Passage shown START

An interesting fact is that the observer's ability to produce $ \bot $, i.e., to eliminate certain observed derivations, seems intuitively to be a powerful and essential feature to get high computational power. However, one can obtain all recursively enumerable languages over $ \Sigma $ simply by intersection of a language over $\Sigma \cup \{\bot\}$ with the regular language $\Sigma^*$. Notice that recursive languages are closed under intersection with regular sets. Therefore, there must exist some G/O system $\Omega$ generating a non-recursive $L_{f}(\Omega)$ (i.e., without using the filtering with $\bot$).

An interesting restriction of the general framework is to allow only changes in the observer, keeping unchanged the observed system (computing by only observing Cavaliere et al(2006)). The following simple example shows that the changes of the observer can be important. Let us consider the context-free grammar $ G = (\{S,A,B,C\},\{t,p\},S,\{S \rightarrow pS, S \rightarrow p, S\rightarrow A, A\rightarrow AB, A\rightarrow C, B\rightarrow C, C\rightarrow t\})$.

If $G$ is coupled with the observer $A'$ such that $A'(w) = a $ if $ w\in \{S,A,B,C,t,p\}^+ $, then $\Omega=(G,A')$ defines the language $L_{\bot,f}(\Omega)= \{a^i \mid i \geq 2\}$, a regular language. In fact, the derivation $S\Rightarrow pS \stackrel{n-2}\Rightarrow p^{n-1}S \Rightarrow p^n$ produces (when observed) the string $a^{n+1}$. Keeping the same grammar $G$ we change the observer into $A''$ such that: \[A''(w) = \left\{ \begin{array}{ll} \lambda & \textrm{ if } w=S,\\ a & \textrm{ if } w\in AB^*,\\ b & \textrm{ if } w\in C^+B^*,\\ c & \textrm{ if } w\in t^+C^*,\\ \bot & \textrm{ else} \end{array}\right.\] One can verify that $\Omega=(G,A'')$ generates the language $L_{\bot,f}(\Omega)= \{a^nb^nc^n \mid n > 0 \}$, a context-sensitive language. This example suffices to underline that part of the computation can be done by selecting the right observer, keeping unchanged the observed system. This part can be crucial: As shown Cavaliere et al(2006) one can construct an universal context-free grammar that can generate all recursively enumerable languages when observed in the correct manner.

Passage shown END
Supplied information START

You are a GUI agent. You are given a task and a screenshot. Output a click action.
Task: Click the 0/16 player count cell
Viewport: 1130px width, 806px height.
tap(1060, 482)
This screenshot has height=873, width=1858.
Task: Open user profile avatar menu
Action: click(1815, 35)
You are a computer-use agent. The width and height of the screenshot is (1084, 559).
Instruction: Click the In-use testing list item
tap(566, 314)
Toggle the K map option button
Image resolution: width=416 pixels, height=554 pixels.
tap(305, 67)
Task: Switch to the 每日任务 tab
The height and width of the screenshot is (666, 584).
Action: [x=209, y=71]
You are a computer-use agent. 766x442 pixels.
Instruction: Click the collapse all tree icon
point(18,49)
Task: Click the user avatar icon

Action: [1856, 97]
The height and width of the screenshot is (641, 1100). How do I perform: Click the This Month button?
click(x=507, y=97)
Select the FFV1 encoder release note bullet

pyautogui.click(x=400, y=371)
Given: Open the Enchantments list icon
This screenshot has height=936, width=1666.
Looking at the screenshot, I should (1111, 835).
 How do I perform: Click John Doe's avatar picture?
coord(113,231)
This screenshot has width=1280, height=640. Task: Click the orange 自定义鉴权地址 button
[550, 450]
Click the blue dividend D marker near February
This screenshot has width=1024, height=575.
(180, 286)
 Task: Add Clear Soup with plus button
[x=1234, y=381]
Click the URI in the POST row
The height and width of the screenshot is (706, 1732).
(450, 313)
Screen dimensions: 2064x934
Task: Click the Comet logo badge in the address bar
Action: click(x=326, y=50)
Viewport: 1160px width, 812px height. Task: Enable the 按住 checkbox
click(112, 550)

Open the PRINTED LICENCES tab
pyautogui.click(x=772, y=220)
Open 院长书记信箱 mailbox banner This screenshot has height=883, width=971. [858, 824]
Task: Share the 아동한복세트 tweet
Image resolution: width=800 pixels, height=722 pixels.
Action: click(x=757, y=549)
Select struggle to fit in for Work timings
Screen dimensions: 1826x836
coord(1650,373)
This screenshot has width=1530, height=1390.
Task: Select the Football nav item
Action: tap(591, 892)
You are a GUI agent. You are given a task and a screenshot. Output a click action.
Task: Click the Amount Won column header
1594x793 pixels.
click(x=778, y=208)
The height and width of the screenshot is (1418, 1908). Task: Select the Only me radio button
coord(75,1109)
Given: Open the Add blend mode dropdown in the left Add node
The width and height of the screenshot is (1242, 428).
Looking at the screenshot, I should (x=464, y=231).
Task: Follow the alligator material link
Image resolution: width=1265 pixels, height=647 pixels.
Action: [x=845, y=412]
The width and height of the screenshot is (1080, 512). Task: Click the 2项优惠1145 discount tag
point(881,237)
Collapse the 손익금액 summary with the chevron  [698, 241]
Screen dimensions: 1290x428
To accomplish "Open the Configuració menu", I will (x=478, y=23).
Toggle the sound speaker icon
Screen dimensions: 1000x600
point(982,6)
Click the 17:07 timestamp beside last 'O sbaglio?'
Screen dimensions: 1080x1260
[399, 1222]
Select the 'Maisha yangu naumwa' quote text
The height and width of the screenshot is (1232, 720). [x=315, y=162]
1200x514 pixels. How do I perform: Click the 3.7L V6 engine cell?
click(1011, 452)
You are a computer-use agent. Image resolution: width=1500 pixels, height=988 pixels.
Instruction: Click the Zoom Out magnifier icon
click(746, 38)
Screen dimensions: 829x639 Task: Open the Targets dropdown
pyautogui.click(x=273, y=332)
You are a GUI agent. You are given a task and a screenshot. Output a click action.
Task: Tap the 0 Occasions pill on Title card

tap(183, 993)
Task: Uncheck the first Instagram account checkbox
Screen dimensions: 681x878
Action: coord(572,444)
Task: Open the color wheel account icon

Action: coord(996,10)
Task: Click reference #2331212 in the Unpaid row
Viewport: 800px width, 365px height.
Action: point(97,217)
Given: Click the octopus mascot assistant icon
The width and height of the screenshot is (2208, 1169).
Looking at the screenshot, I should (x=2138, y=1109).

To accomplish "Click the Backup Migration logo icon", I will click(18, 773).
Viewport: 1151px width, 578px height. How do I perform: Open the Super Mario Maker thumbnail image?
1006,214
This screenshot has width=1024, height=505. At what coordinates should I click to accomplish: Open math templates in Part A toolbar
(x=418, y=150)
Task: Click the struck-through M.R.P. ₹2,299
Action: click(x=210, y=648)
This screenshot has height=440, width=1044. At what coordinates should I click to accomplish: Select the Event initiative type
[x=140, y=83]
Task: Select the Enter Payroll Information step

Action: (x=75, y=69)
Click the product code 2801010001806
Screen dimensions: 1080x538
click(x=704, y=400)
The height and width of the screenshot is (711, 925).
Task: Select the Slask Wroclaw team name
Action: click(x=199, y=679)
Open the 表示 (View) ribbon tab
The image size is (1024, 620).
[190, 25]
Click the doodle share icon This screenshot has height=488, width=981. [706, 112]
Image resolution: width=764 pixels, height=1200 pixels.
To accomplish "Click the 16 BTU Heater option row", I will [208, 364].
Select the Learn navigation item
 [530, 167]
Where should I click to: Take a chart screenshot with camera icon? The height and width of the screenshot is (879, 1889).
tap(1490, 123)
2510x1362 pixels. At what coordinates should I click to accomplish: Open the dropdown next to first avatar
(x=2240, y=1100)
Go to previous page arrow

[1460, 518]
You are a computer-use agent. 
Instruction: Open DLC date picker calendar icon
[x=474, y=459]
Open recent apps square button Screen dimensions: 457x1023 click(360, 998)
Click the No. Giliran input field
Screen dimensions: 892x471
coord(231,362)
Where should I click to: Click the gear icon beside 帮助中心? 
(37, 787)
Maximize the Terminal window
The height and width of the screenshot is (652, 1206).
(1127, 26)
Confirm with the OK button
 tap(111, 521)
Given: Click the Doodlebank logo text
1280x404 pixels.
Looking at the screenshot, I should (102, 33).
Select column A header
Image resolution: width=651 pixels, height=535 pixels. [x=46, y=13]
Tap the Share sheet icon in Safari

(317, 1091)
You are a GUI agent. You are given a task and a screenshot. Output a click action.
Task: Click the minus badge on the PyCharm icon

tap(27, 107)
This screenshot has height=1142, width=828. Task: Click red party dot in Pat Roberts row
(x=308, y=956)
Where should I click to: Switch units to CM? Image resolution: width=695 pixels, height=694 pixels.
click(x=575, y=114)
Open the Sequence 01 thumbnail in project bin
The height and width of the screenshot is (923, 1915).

Supplied information END

### Problem set
**a.** List every production rule of the context-free grammar G defined in the passage on grammar/observer systems.
**b.** Write the next part of the passage on grammar/observer systems, picking up after its final sentence.

### Per-task outputs
**a.**
S → pS
S → p
S → A
A → AB
A → C
B → C
C → t

**b.**
Computing by Observing Bio-Systems

The computing by observing framework has been applied in the area of molecular computing to define "bio-inspired accepting machines". This has been generally achieved by taking (a model of) a biological system, introducing an input to such a system and observing its trajectory. If the trajectory is of an "expected" type (for example, it follows a predetermined pattern), the input is considered accepted by the system, otherwise it can be considered rejected. In this case, the external observer is used for extracting the observed trajectory of the system. A decider is then an automata-like machine that checks whether the observed trajectory is of the expected type. In this articile, we present the application (Cavaliere et al(2009)) of the paradigm to to splicing systems, a formal model of the recombination of double stranded DNA sequences (for simplicity, one refers to them as DNA strands) under the action of a ligase and restriction enzymes (endonucleases). An abstract accepting device, “splicing recognizer” (in short, SR), constructed by joining a decider, an observer, and a splicing system is depicted in Fig.<ref>RSS</ref>.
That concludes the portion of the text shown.